## What you need to do
A) Write out the hockey passage from "This was supposed" to "Your scepter, King.", inclusive, with no changes.
B) Name every hockey team mentioned in the hockey passage.

___ Selected passage ___

The Washington Capitals were then swatted aside in five, and despite dropping the first two games to a solid Boston Bruins team with defenseman Ray Bourque at his apex, the Pens ran off four straight to land themselves in the Cup final against our upstart North Stars.

This was supposed to be Lemieux’s coronation party as Gretzky’s successor, so the doubt quotient was ratcheted up after the North Stars took the first game. If you weren’t a Penguins fan or a Mario guy, you wanted Minnesota to win, because, let’s face it, theirs was an awesome story. The North Stars won the opener, 5–4, in Pittsburgh and took a 2-1 series lead before finally reverting to pumpkinhood. The Penguins took the next three, annihilating them, 8–0, to clinch the Cup. Lemieux, who missed one contest on account of his lingering back injury, still produced 12 points in the series for a total of 44 in 23 games throughout the playoffs. An all-timer of an accomplishment. Your scepter, King.

Maybe better still was that this was one of the rare years where almost everyone came away with at least as much respect for the Cup loser as the winner. The Pens, of course, would repeat the next year, and they looked like they were bound to do a three-peat in '93, before that spring's New York Islanders team—which was very Minnesota North Stars-like—quashed all of that on unlikely hero David Volek's overtime goal in Game 7 of their second round series. 

You know how the playoffs are, though—and the Islanders wouldn’t win another series until this spring, beating a Florida Panthers team whose leading scorer was a 44-year-old JaromirJagr. Perhaps the Isles have lately discovered something in themselves, in terms of what they can do, much like those PIM-accumulating North Stars once did.

___ Entries provided ___

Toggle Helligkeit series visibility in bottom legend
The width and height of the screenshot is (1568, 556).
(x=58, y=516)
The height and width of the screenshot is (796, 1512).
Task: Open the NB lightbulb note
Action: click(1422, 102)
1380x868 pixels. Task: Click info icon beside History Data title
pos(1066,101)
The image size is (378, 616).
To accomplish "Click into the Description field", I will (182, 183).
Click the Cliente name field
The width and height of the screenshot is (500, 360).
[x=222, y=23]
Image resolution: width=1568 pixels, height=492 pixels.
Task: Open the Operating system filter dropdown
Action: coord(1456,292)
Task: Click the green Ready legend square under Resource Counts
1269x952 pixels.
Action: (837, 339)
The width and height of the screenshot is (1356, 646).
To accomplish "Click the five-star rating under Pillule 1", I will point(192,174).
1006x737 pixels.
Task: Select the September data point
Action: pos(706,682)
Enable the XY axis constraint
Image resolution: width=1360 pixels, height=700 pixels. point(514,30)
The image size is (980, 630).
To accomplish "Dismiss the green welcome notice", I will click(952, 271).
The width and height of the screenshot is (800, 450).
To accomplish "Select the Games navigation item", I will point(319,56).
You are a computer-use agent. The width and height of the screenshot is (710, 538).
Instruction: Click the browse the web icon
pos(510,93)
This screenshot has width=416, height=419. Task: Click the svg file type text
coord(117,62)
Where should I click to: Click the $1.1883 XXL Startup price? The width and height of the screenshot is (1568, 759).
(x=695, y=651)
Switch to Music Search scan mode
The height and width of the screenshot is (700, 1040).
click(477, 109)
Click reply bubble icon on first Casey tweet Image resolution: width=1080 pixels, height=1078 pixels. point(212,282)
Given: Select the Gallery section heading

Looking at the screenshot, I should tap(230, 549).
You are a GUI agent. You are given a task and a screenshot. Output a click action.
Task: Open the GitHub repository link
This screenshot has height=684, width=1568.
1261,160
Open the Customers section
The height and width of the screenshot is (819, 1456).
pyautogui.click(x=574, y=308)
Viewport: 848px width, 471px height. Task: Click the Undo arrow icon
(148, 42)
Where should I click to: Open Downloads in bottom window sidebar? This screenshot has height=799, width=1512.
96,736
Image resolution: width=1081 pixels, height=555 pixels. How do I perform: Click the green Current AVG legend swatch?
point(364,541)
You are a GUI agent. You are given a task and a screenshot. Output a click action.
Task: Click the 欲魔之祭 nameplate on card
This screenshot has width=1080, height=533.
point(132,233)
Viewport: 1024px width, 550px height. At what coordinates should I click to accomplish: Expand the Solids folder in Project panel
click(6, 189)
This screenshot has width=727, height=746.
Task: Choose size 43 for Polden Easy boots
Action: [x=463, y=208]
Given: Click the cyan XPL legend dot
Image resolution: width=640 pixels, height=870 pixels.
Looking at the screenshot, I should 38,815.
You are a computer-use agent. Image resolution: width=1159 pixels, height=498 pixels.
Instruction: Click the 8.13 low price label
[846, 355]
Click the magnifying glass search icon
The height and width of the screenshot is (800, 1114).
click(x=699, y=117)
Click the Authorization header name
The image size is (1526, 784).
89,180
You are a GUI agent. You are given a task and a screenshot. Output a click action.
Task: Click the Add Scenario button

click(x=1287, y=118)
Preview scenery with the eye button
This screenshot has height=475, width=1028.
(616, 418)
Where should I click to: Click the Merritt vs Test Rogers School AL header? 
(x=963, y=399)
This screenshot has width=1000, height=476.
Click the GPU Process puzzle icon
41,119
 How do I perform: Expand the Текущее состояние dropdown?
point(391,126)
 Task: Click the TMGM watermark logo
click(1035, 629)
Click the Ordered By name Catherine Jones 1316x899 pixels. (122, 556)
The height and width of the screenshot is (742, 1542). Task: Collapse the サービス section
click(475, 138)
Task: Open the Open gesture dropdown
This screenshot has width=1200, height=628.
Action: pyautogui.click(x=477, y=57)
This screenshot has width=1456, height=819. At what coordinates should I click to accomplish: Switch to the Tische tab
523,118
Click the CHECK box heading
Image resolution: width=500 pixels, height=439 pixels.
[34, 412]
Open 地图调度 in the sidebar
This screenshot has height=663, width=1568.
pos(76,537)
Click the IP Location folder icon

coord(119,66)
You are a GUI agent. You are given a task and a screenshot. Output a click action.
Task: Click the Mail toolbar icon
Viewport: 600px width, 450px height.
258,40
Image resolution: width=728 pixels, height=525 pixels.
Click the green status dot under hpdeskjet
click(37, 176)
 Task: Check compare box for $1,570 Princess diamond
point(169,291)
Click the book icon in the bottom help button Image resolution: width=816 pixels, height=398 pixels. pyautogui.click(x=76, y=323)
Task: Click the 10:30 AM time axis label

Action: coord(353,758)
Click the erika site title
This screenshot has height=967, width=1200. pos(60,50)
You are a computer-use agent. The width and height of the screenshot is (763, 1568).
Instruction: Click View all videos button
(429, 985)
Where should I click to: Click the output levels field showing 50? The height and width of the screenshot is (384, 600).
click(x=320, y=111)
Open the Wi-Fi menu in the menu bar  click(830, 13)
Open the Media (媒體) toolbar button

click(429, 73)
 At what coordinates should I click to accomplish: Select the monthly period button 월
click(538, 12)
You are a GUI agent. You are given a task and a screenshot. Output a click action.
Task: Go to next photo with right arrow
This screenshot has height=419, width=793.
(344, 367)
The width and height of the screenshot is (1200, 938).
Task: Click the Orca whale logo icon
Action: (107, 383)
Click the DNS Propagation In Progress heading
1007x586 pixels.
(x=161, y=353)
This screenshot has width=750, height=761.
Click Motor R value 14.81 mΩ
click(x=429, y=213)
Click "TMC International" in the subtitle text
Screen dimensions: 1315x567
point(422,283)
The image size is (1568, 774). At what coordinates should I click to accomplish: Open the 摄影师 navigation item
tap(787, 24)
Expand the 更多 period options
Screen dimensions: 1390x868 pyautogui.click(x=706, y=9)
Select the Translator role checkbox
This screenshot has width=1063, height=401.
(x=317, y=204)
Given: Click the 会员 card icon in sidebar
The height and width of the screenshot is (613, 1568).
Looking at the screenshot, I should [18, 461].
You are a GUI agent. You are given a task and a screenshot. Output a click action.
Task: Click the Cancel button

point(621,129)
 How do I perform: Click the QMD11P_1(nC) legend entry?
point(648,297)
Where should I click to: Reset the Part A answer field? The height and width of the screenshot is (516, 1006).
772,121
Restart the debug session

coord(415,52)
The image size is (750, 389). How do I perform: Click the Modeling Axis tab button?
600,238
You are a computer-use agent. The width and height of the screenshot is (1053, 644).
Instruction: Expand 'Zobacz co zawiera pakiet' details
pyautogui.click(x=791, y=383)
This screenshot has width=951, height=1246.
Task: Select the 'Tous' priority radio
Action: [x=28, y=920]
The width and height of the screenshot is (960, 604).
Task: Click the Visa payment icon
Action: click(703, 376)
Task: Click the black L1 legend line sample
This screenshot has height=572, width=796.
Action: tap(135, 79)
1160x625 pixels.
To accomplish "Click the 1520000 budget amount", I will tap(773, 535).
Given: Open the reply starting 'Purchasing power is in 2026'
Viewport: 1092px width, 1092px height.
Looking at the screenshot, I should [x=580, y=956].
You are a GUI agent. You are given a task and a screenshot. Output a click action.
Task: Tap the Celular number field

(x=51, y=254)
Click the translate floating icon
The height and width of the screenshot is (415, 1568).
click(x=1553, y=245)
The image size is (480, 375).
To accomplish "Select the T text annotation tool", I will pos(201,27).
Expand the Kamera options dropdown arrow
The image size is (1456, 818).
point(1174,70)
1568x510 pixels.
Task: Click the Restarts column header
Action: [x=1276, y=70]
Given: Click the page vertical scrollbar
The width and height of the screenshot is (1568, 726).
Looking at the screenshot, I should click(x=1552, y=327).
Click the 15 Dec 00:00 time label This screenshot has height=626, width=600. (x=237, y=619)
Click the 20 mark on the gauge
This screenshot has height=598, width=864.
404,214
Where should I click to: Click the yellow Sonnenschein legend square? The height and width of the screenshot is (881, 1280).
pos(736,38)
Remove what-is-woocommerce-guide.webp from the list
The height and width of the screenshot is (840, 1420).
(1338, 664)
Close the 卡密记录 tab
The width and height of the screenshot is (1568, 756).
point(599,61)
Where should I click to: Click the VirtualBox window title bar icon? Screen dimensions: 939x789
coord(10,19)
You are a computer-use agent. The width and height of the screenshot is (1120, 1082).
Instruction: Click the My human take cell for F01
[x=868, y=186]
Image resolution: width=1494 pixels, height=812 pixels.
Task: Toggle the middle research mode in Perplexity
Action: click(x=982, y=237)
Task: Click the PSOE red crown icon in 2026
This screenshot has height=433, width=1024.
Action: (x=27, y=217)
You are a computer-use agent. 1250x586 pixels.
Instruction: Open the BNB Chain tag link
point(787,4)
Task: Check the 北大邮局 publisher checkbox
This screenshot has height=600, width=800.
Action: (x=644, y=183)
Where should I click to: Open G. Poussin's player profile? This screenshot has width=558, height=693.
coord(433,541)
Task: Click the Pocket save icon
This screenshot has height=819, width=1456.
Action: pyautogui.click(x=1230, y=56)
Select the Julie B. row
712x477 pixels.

___

## Per-task answers
A)
This was supposed to be Lemieux’s coronation party as Gretzky’s successor, so the doubt quotient was ratcheted up after the North Stars took the first game. If you weren’t a Penguins fan or a Mario guy, you wanted Minnesota to win, because, let’s face it, theirs was an awesome story. The North Stars won the opener, 5–4, in Pittsburgh and took a 2-1 series lead before finally reverting to pumpkinhood. The Penguins took the next three, annihilating them, 8–0, to clinch the Cup. Lemieux, who missed one contest on account of his lingering back injury, still produced 12 points in the series for a total of 44 in 23 games throughout the playoffs. An all-timer of an accomplishment. Your scepter, King.

B)
Washington Capitals
Boston Bruins
Pittsburgh Penguins
Minnesota North Stars
New York Islanders
Florida Panthers